ウルダハ操車庫へ
Lv.4ウルダハ操車庫へ
クイックサンドで、モモディから「ウルダハの街には慣れた?」と聞かれた。
「いろいろな場所を回って、土地勘は掴めたかしら」
街もおそらく一周はできたし、なんとなく慣れてきた気はする。街の外に出るのにもだいぶ躊躇いがなくなってきた。ザナラーンは広いので、端から端へ足を伸ばすのはまだ先だと思うけれど。
「ウルダハ操車庫にパパシャンさんっていう古い知り合いがいるの。彼ならきっと、初心者に手ごろな仕事をくれると思うわ」
クイックサンドの表玄関を出て、すぐ目の前にあるナル大門を通り、中央ザナラーンへ向かう。
「外には危険がいっぱいよ。それほど強くはないけど、襲ってくる魔物もいるわ。装備を整えていってらっしゃい」
モモディの親切が嬉しい。まだまだですが、一応剣術士ギルドに所属した身ですのでなんとかなると思います。えへへ。
外に出るならついでにこなせる用事も作っていこう、という考えが巡るようにもなってきたので。
寄り道:Lv3.革製品の材料は?
格闘士ギルド前にいるジャジャクタから、頼みごとを請け負った。
「私は格闘士ギルドに出入りしている商人なんだが、練習に使用するグローブや胸当てなど、格闘用革製品の大量発注を受けたのだ。しかし…今、材料が在庫切れでな」
良質な材料となるスナッピング・シュルーという魔物の粗皮をとってきてほしい、とのことだ。
先日はナル大門を出て右手を歩いたので、今日は左手を歩いてみる。こちらにも城壁に沿って屋台がいくつかあるが、商売をしている様子はない。机に腰掛けてパイプを手にした男が古傷が痛むと話している。ランデベルトと似たアクセサリをつけていた。これはどういう慣習なのかがとても気になっている。初めは刺青かと思った。
「…ハラヘッタ」
どこから聞こえるのか見回すと、壺や皿など買うならそれなりの値がつきそうな金物を並べた机の下で、うずくまるララフェル族が呟いていた。
こちら側にはテントが多い。そばで立ち話をしている人もいる。「ウルダハで仕事を探せば…」と考える人と、「無理よ、絶対」と断言する人の会話だ。景気の良さが微塵も感じられない。
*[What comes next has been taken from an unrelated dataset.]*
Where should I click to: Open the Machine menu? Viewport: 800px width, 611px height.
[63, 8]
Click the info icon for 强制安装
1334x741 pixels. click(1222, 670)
他にも座り込んで咳き込む人、乾いた土の上に横倒れている人。
ここのテントは彼らのものではないのだろうか。休んではいられないけれどとうとう身体を支えていられなくなってこんな体勢に?
陽が高くなり、今日は明るい中央ザナラーンを見ている。でも、やはり物寂しい一帯だ。
無事スナッピング・シュルーを狩って目的を果たし、ウルダハ操車庫に行った。
「モモディ殿の紹介で、私から仕事をもらいに来たですと?」
前に一度話しかけてはいるが、今日は両手を腰に当てて、とっつきにくそうな雰囲気だ。パパシャンはウルダハ操車庫の所長を務める人物だった。
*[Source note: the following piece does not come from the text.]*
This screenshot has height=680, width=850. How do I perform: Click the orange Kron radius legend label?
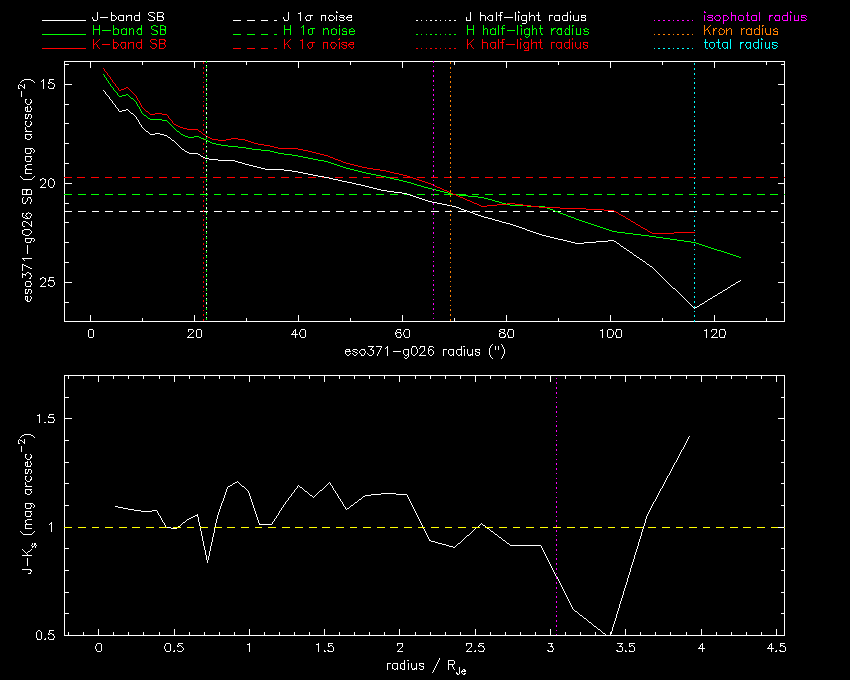741,31
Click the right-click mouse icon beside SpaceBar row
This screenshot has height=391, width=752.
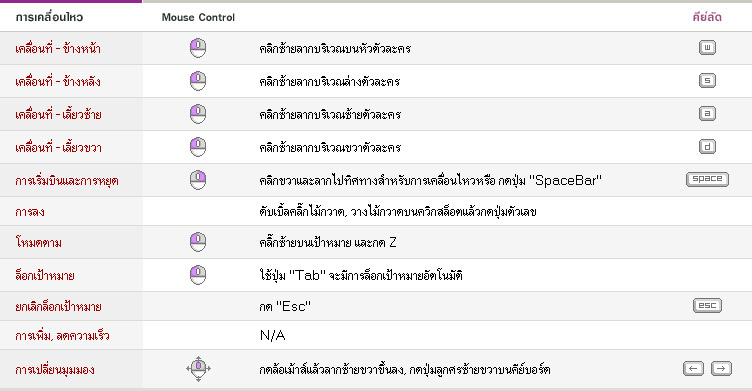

「なに、所長といっても名ばかりの名誉職。老後の余生をノンビリと過ごしておるだけですわい」
再び、五年前の第七霊災を境に様変わりしたこの辺りの話を聞かせてもらう。
「霊災によって被害を被った故郷を復興するため、民という民が力の限り、力を合わせて働いた。その結果が、今あるウルダハの立派な威容なのです。この立派な線路も、そのひとつ。民の必死の努力が結実したものですな。…しかし第七霊災の傷は癒えきってはおりませぬ」
インフラがとりあえず整ったので、その他の復興はこれからというタイミングなのだろう。パールレーンやストーンズスロー貧民窟を見るとそう感じる。
「手の行き届かぬ場所、手を入れねばならぬ場所は、まだまだ、たくさんあるのです」
そしてとりあえずインフラが整って不満なく暮らせる人々が、そうでない場所のことを考えなくなるタイミングでもある気がする。
パパシャンは冒険者である私の手助けが欲しいと言うが、今のところ急ぎの仕事はないようだ。
仕事はもらえなかったが、スートブラックのオルタード・サイブーツをもらった。ララフェルらしいブーツからの卒業である。
ウルダハに戻り、ジャジャクタにスナッピング・シュルーのざらついた粗皮を渡した。良質だと喜んでもらえたのでよかった。
「格闘士ギルドは大口の取引先だからな。納品が遅れて仕事に穴でも開いたら、大損失だ」
助かったよ、と労ってもらえるのはこの世界でも嬉しい。